_Seitenauszug_.
•••

# keine Anhänge bei PNs möglich ???



## torsten80 (24. Apr. 2007)

Hallo, 

also entweder stell ich mich grad ziemlich blöd an, oder es geht wirklich nicht?! 
Wollte einer PN Grafiken als Anhang beifügen, aber irgendwie scheint das nicht zu funktionieren?? Hab nur das Symbob für verlinkte Bilder einfügen gefunden, aber die "büroklammer" für "richtige" Anhänge kann ich nirgends finden? 


Viele Grüße, 
Torsten


----------



## Joachim (24. Apr. 2007)

*AW: keine Anhänge bei PNs möglich ???*

Hallo Torsten,

ich kann dich beruhigen - du stellst dich grad nicht blöd an  

Es ist, soweit ich das grad noch weis, schlicht abgeschaltet.  Ich glaube mich zu erinnern, das der Grund war, das es keine klare Aussage gab, ob die Attachments beim löschen einer PN ebenfalls gelöscht werden oder ob sie dann den Server (für die Allgemeinheit der User) zumüllen.
Wenn sich hier noch mehr Interessenten für Bilder in PNs melden, geh ich der Sache gern nochmal gründlich auf den Grund


----------



## Silke (24. Apr. 2007)

*AW: keine Anhänge bei PNs möglich ???*

Hallo Torsten,
schreib doch stattdessen ne email. Ich glaube, da kann man Bilder anhängen...


----------

•••

_Datenzeilen_.
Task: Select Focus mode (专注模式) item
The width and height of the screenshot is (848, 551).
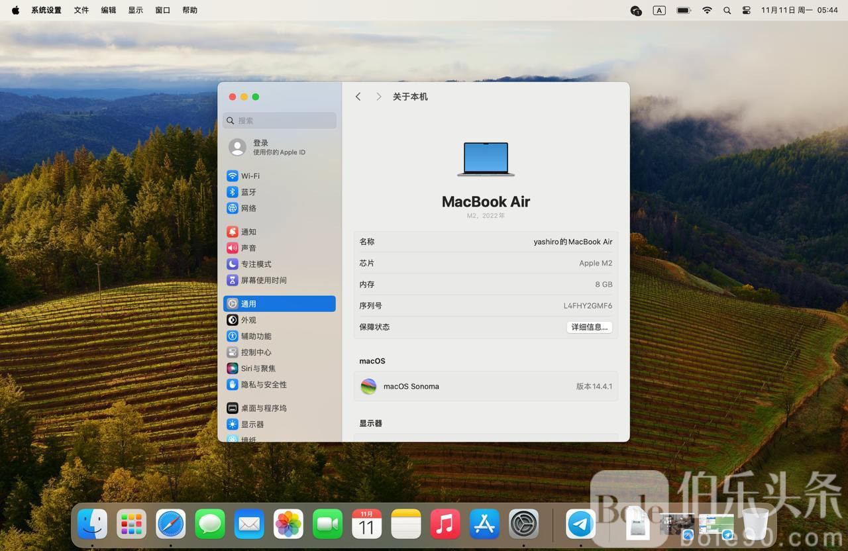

•••

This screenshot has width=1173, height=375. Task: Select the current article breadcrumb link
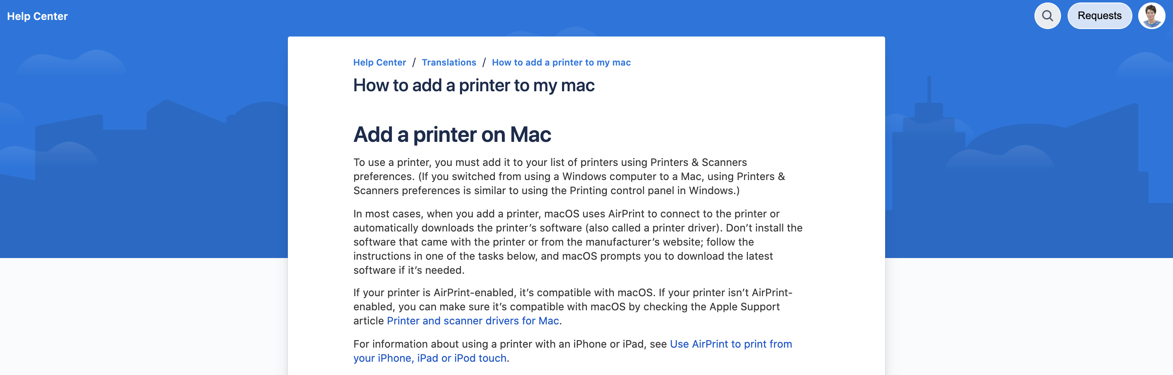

•••

_Aufgabenstellung_. Schreibe den Abschnitt des Forenthreads über Anhänge in PNs neu, beginnend bei "## Joachim (24." und endend bei "der User) zumüllen.", und setze dabei "deaktiviert" anstelle von "abgeschaltet" ein. Die Zeilen spielen hier keine Rolle.

_Erwartete Ausgabe_.
## Joachim (24. Apr. 2007)

*AW: keine Anhänge bei PNs möglich ???*

Hallo Torsten,

ich kann dich beruhigen - du stellst dich grad nicht blöd an  

Es ist, soweit ich das grad noch weis, schlicht deaktiviert.  Ich glaube mich zu erinnern, das der Grund war, das es keine klare Aussage gab, ob die Attachments beim löschen einer PN ebenfalls gelöscht werden oder ob sie dann den Server (für die Allgemeinheit der User) zumüllen.